Nieuport 11 Bébé, 1916
First World War ace fighter pilot Italian Francesco Baracca, flew a Nieuport 11 in 1916, shooting down the first five of 35 enemy aircraft, Italy having declared war on Austria in 1915. Following his fifth victorious sortie in November 1916, Baracca had a prancing horse painted on the sides of his Nieuport 11 in tribute to his former cavalry regiment (Piedmont Real). Later, he flew Nieuport 17’s and then SPAD 7 and 13’s, but was tragically shot dead by an infantry bullet in June 1918.
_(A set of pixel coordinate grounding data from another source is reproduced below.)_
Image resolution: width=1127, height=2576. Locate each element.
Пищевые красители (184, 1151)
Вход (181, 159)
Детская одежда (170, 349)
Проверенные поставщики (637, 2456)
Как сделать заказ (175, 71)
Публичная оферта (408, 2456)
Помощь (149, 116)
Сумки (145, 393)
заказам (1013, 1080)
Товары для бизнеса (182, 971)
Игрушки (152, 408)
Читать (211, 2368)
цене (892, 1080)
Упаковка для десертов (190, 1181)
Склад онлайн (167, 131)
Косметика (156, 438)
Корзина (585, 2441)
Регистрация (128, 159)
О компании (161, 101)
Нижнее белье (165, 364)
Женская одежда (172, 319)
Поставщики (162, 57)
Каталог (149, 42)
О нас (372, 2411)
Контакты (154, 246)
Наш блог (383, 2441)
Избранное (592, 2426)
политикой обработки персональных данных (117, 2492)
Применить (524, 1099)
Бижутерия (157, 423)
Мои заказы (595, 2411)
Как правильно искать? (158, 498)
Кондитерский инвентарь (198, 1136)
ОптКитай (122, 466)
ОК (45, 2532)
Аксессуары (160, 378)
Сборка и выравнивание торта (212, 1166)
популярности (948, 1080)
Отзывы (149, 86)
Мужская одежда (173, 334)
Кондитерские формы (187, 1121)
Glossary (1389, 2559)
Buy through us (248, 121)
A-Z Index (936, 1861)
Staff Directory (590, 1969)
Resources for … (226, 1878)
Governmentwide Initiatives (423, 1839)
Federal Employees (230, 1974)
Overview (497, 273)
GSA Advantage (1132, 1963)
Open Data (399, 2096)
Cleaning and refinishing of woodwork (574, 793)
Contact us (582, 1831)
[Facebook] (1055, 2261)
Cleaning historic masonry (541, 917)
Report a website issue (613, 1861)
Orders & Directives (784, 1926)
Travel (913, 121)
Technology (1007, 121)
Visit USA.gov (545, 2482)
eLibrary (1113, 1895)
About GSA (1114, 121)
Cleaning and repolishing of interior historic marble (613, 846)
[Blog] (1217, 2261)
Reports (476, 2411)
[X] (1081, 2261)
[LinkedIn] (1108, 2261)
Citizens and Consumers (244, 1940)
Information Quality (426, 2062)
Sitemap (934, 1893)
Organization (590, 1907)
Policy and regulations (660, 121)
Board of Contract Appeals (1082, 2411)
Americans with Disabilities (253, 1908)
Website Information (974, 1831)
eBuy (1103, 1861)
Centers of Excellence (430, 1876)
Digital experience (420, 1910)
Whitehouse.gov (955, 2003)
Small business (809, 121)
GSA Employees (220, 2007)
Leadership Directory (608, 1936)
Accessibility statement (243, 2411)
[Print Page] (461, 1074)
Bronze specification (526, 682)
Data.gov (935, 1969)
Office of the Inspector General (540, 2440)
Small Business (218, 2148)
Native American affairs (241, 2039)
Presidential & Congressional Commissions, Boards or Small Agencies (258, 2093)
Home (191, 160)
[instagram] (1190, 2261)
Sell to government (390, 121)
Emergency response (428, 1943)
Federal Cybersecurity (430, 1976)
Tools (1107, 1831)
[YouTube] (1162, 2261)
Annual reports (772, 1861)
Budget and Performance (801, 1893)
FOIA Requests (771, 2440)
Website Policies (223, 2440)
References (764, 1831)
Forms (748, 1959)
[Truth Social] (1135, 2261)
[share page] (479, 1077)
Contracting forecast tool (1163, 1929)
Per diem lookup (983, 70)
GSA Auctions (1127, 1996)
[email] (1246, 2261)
In 1923, Enzo Ferrari’s debut race car win was rewarded with a prize given by Francesco’s mother (Countess Paolina Baracca). This was the prancing horse logo, as used by her son on his fighter planes, now offered for use on Enzo’s racing cars. Ferrari accepted the gesture with gratitude and nine years later, this emblematic logo appeared for the first time on Scuderia Ferrari cars in 1932 at the Spa 24 hour race. Since that time, the black horse on a shield depicting the historic colour of Modena, has identified all Ferrari cars, whether race cars or production models.
When this 1:48 scale interpretation became available as a limited edition, I had to acquire an example to illustrate the birth of a the Ferrari legend, at least the iconic symbol that has come to represent Ferrari.
This small model was photographed cleverly on a frosted translucent backlit glass plate, by my friend Louis R who has contributed a number of photographs to this website.
Those of you who are much more knowledgable regarding aviation models will be able to comment more concerning Carousel 1’s work, additionally appreciating the finer points more than I, however I am able to recognise this bi-plane as important during WW1 and moreso for me, to see how an aspect of military history inter-relates with motor sport history.